Wakefield D S, Cyphert S T, Murray J F, Uden-Holman T, Hendryx M S, Wakefield B J, Helms C M
Graduate Program in Hospital and Health Administration, University of Iowa, Iowa City 52242.
Jt Comm J Qual Improv. 1994 Mar;20(3):152-61. doi: 10.1016/s1070-3241(16)30058-x.
Implementing patient-centered care (PCC) requires a fundamental shift in thinking-from how to best provide a wide variety of independent services to how to effectively combine individual service components into an integrated health care experience that meets patient needs and preferences.
PCC attempts to improve patient care by organizationally and physically moving selected service functions such as basic laboratory, pharmacy, admitting/discharge, medical records, housekeeping, and material support services to patient care areas, thus effecting an organizational restructuring.
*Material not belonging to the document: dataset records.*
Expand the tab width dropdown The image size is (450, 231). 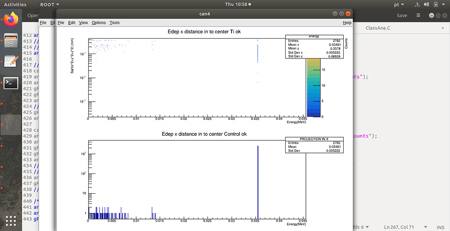(x=361, y=227)
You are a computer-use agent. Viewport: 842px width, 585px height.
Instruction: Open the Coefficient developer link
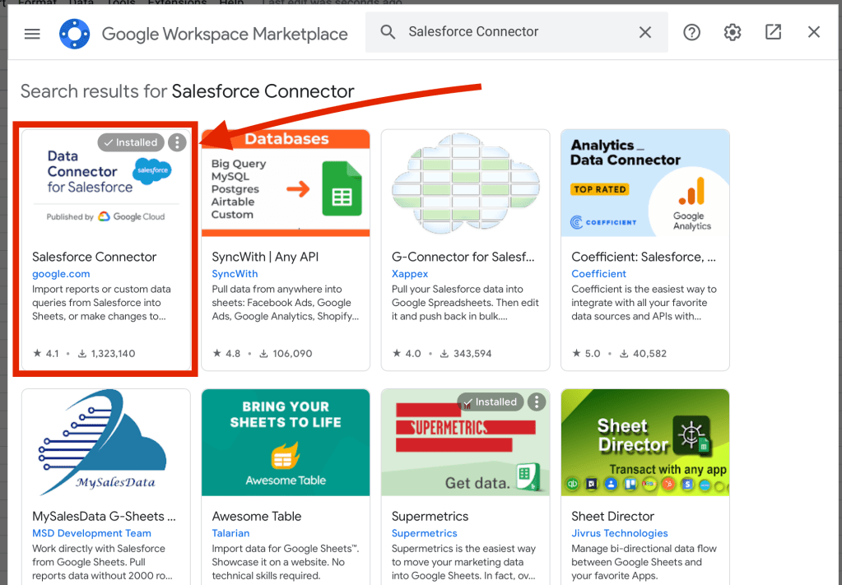[598, 274]
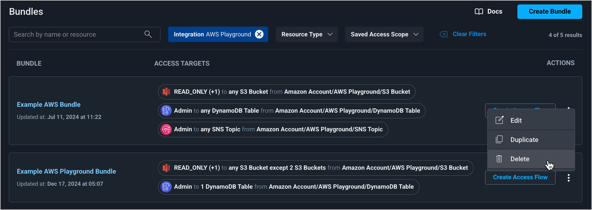Remove the Integration AWS Playground filter

(x=259, y=34)
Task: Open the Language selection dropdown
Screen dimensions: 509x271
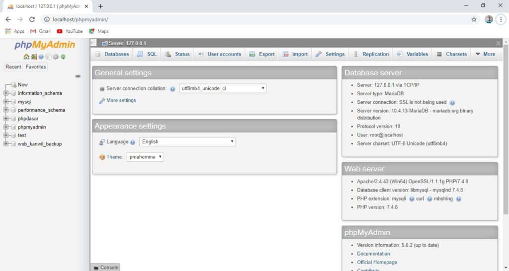Action: point(187,141)
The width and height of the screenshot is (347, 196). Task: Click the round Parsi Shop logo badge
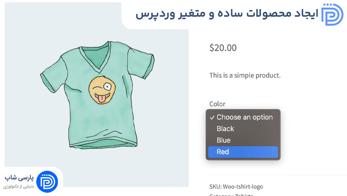tap(47, 182)
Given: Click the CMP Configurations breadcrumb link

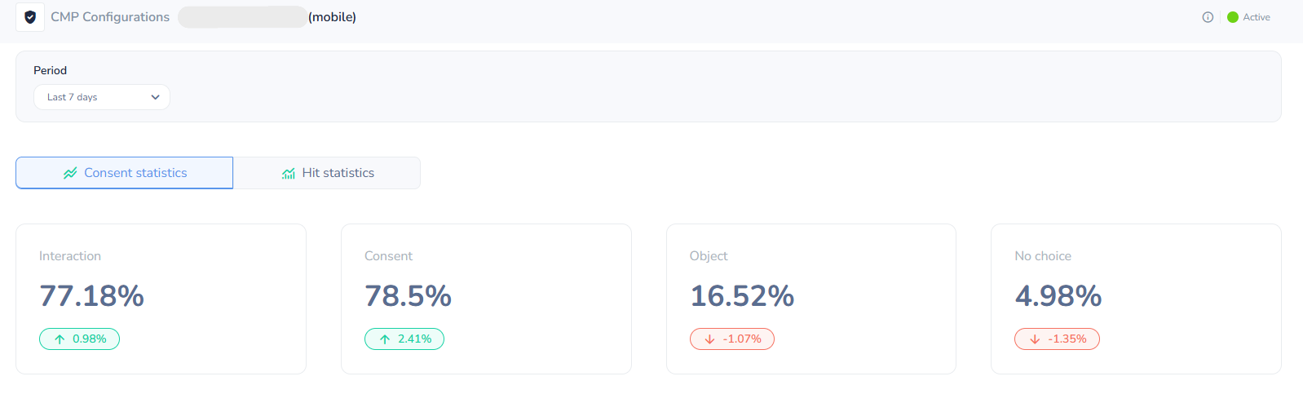Looking at the screenshot, I should pyautogui.click(x=110, y=17).
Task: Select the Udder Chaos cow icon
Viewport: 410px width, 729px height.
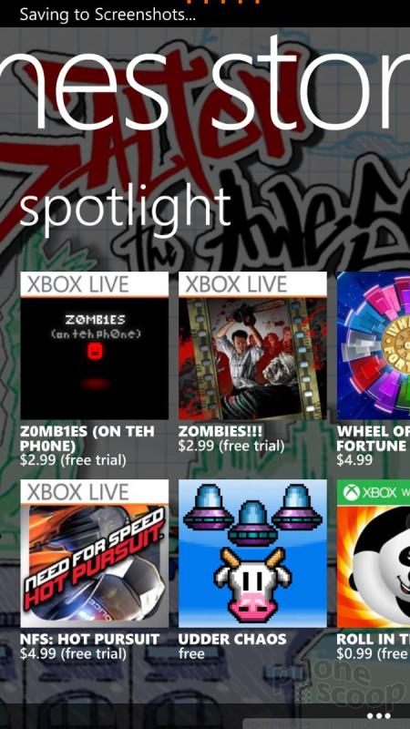Action: click(252, 554)
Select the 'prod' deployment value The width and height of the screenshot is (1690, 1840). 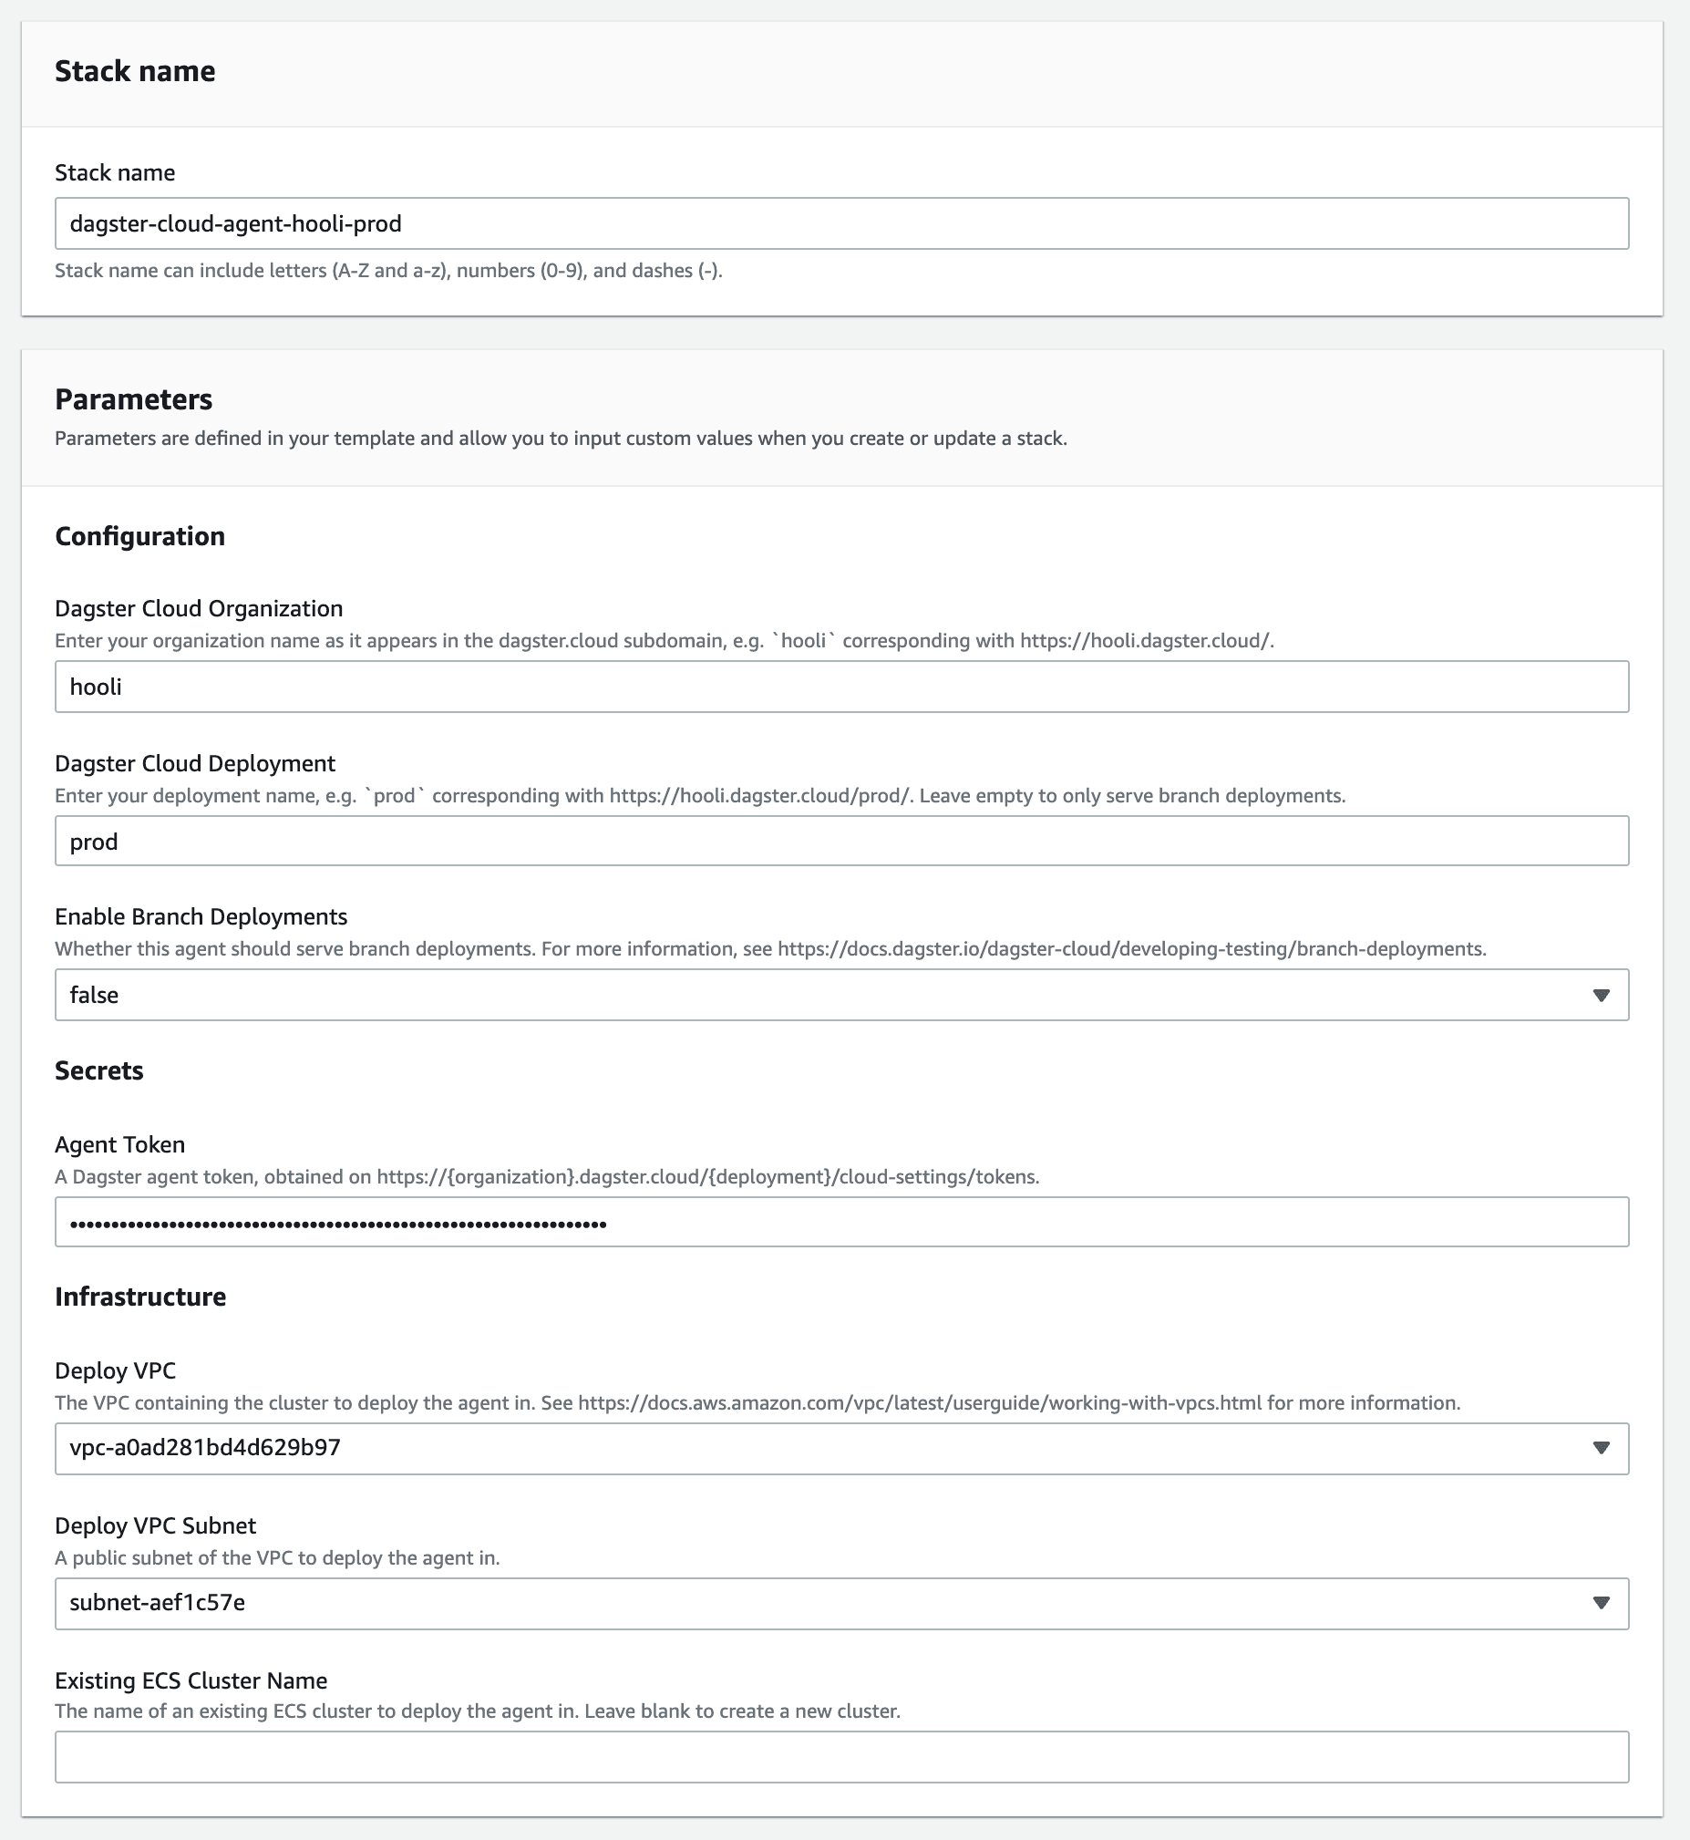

PCC creates teams composed of multiskilled or cross-trained individuals capable of providing more of the services directly on the patient care unit. Extensive redesign of the basic work processes as proposed by PCC advocates may result in significant changes in employee job scope, task responsibilities, professional autonomy, and reporting relationships. From the employee's perspective such changes may be neither warranted nor welcomed. Therefore, critical PCC implementation issues include obtaining employee buy-in and establishing appropriate incentive structures to facilitate the desired changes. How does PCC fit in with the popular improvement philosophies of total quality management (TQM) and continuous quality improvement (CQI)? Inherent within TQM and CQI is the belief that it is wiser to maximize efforts to design a product or process to be right the first time and to minimize resources devoted to inspection and repair caused by poor processes. PCC builds upon previous TQM/CQI health care efforts by focusing on ways to reduce the white space handoff problem by examining what, if any, changes in underlying structures and processes may be required. In the PCC hospital, TQM/CQI can function as intended, as a methodology for examining and improving the process of care and patient-care outcomes, regardless of internal departmental or profession-based organizational boundaries.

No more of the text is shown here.